Extracted information –
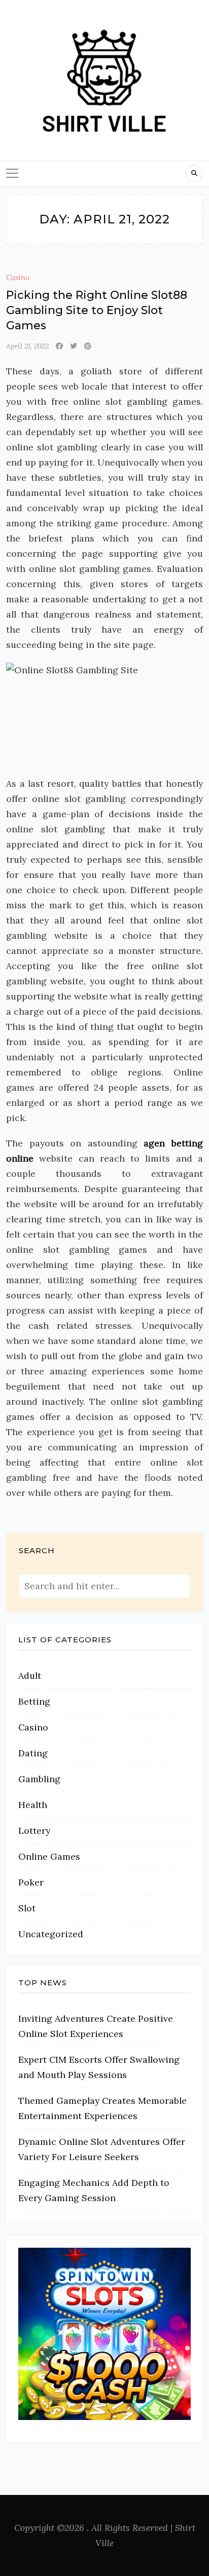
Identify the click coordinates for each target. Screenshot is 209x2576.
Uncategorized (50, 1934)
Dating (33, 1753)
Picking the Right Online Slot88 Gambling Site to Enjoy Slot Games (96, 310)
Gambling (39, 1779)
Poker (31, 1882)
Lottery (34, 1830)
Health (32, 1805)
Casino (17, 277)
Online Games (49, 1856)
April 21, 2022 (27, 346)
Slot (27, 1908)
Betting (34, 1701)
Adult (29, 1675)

==

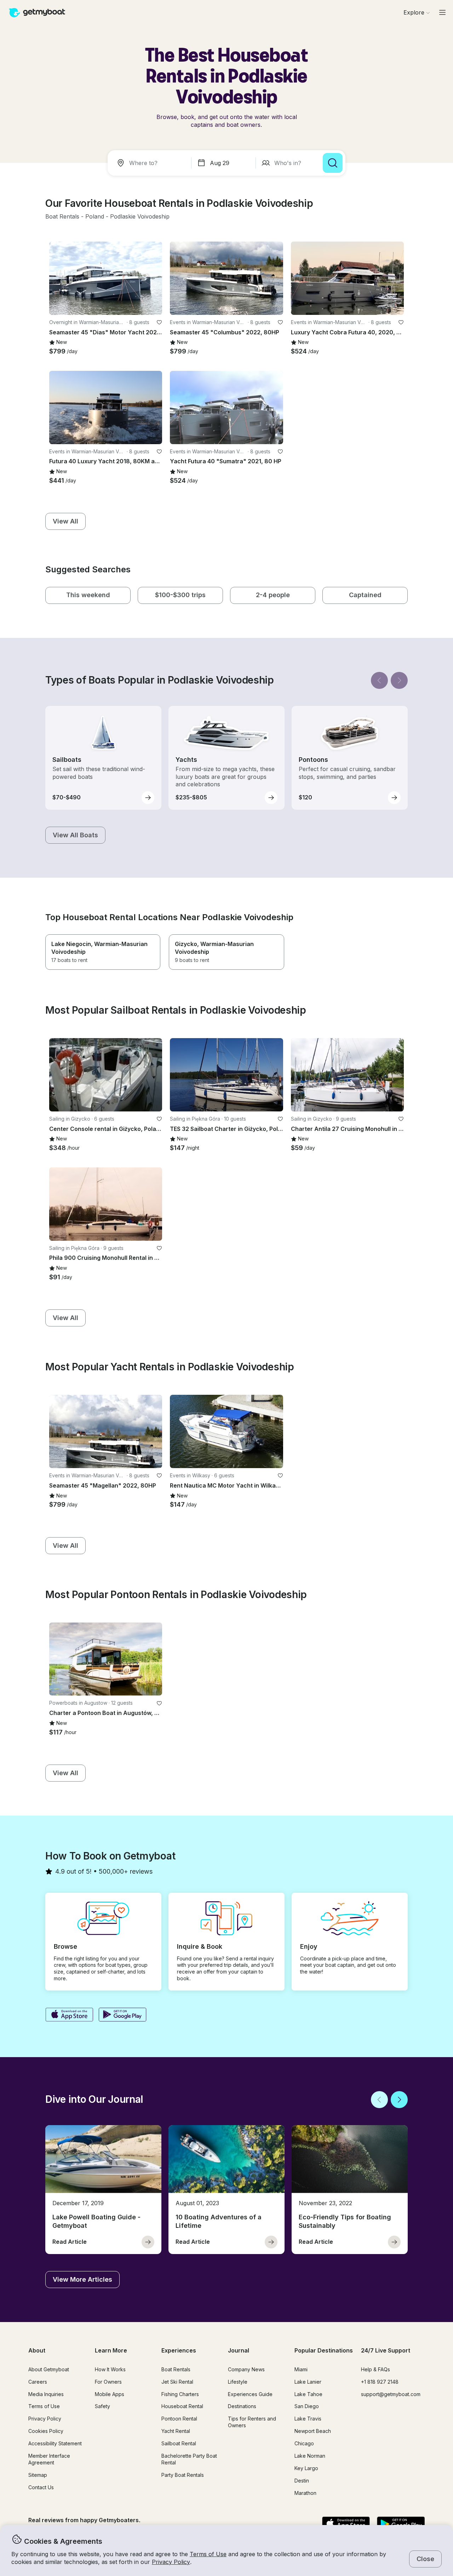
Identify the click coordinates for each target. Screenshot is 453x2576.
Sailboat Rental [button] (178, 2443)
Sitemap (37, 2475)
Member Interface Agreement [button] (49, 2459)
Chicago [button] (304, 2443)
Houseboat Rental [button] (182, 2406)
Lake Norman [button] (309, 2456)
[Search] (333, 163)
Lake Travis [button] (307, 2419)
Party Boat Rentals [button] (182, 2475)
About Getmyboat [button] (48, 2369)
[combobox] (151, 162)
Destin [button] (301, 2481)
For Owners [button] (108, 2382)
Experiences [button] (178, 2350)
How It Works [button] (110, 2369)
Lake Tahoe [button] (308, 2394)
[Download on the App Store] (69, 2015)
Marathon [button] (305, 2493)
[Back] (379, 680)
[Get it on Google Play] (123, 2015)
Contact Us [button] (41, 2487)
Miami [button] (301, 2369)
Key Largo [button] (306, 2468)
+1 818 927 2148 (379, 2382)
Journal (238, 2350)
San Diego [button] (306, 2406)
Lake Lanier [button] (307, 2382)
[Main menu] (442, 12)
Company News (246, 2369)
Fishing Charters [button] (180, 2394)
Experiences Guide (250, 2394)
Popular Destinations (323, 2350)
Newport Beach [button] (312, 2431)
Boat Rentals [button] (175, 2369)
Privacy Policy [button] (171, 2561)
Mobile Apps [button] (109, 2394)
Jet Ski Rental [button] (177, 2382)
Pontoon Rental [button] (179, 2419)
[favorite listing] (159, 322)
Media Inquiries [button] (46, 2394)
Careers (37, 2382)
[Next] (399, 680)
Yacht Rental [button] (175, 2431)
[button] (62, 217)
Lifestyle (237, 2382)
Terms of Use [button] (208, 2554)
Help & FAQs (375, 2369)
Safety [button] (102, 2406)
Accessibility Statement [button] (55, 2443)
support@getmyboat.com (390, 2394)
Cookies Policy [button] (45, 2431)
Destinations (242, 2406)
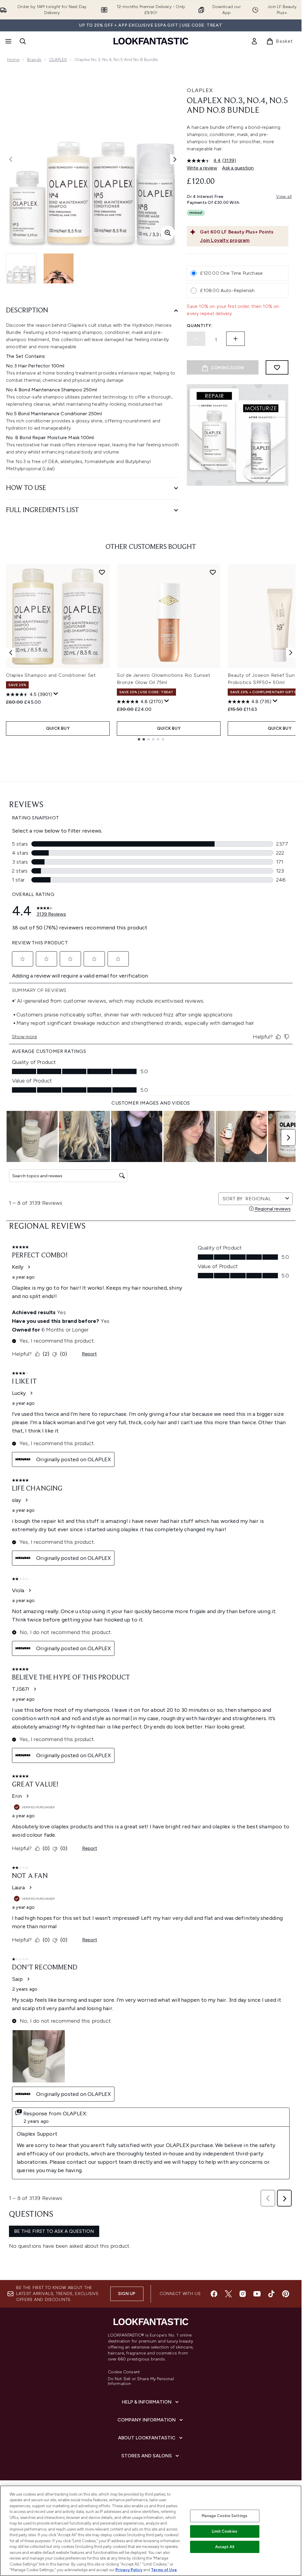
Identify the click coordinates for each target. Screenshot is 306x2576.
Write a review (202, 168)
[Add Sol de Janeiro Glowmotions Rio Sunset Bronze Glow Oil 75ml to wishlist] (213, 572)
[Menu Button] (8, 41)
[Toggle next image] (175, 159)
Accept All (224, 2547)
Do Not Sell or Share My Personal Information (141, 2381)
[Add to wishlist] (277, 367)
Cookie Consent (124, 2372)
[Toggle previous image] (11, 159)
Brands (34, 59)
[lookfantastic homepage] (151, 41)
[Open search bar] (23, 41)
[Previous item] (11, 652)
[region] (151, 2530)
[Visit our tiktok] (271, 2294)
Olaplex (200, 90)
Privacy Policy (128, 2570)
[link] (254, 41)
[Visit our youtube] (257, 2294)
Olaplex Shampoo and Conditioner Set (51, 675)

Exercise goal –
Please find how many lines of the entries above include the string "Gambling", giving the number and nothing else.

Task output –
2